──────── EXCERPTED DATA

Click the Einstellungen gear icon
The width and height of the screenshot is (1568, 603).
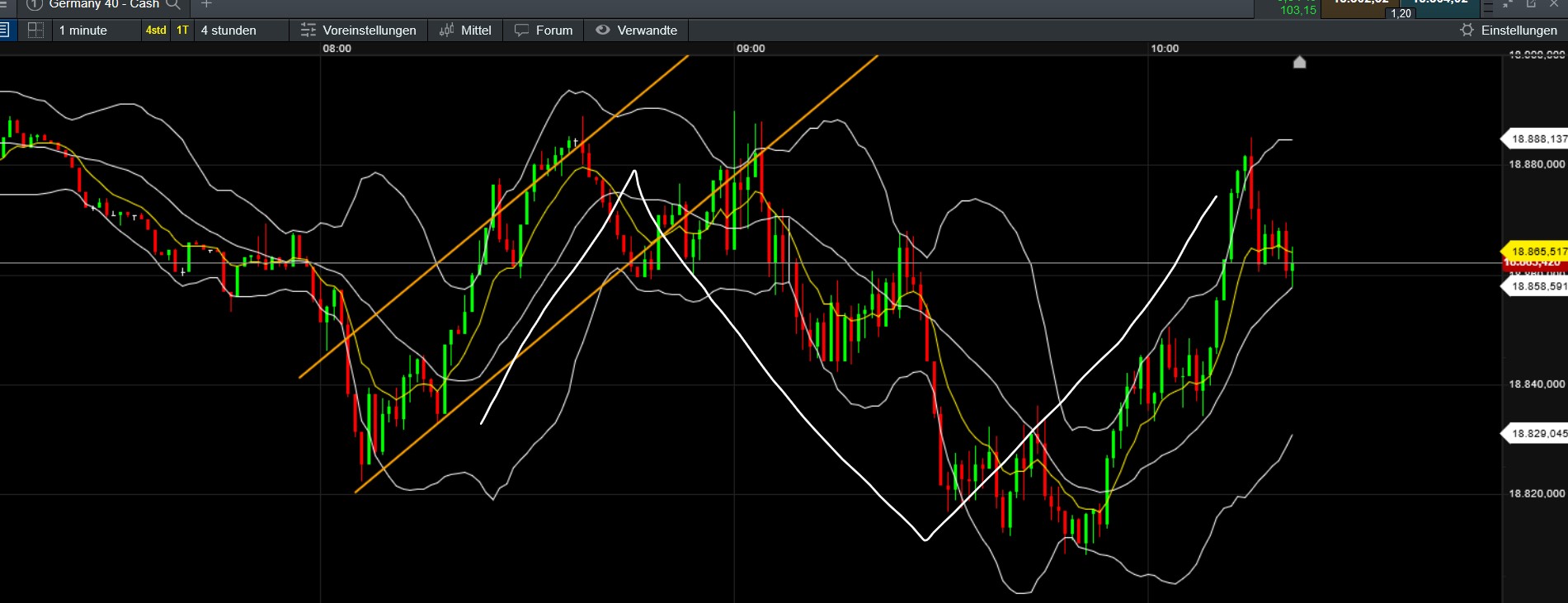point(1467,31)
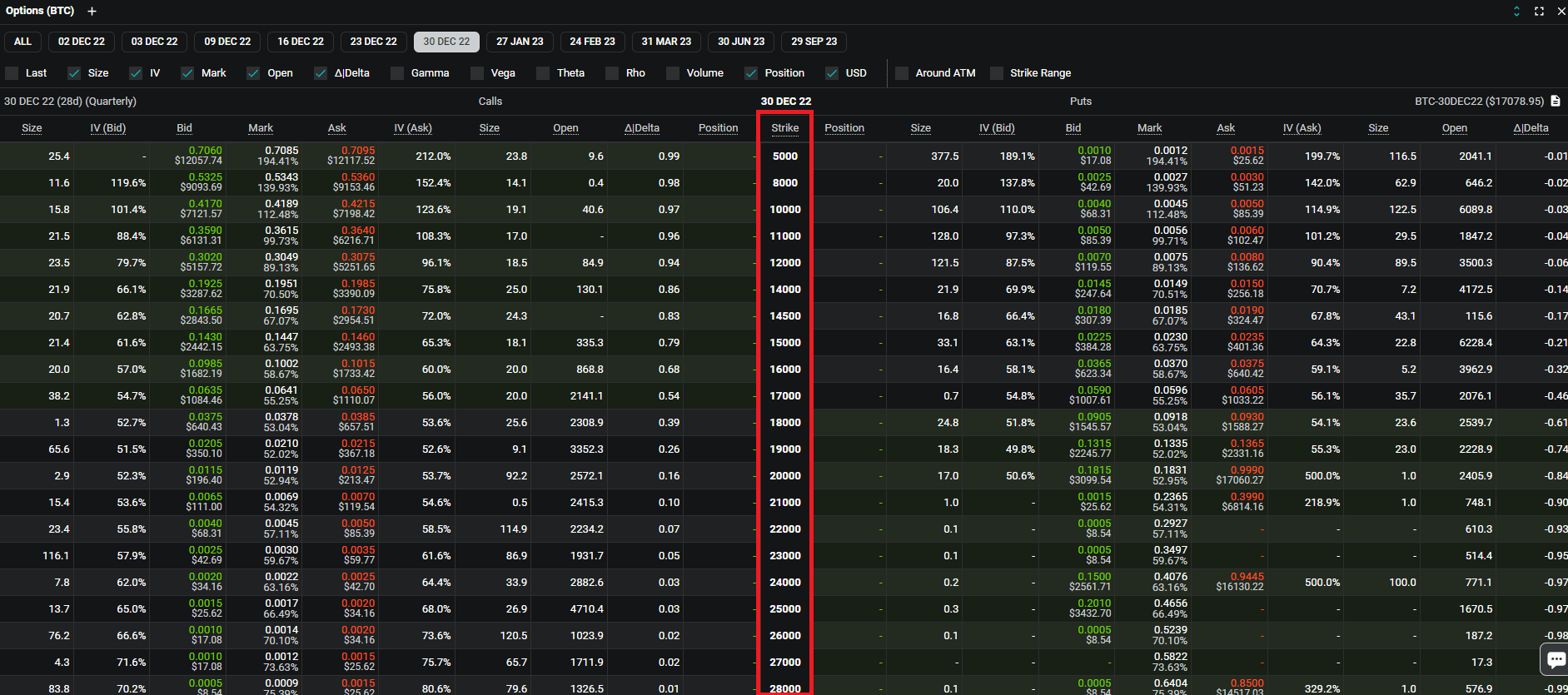Enable the Strike Range checkbox

click(x=997, y=73)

────────────────

[ACTIVITY]: Give a verbatim transcription of the entries, leaving out the pictures.

[OUTPUT FOR THIS EXERCISE]:
Click the Einstellungen gear icon
The width and height of the screenshot is (1568, 603).
point(1467,31)
Enable the Strike Range checkbox

click(x=997, y=73)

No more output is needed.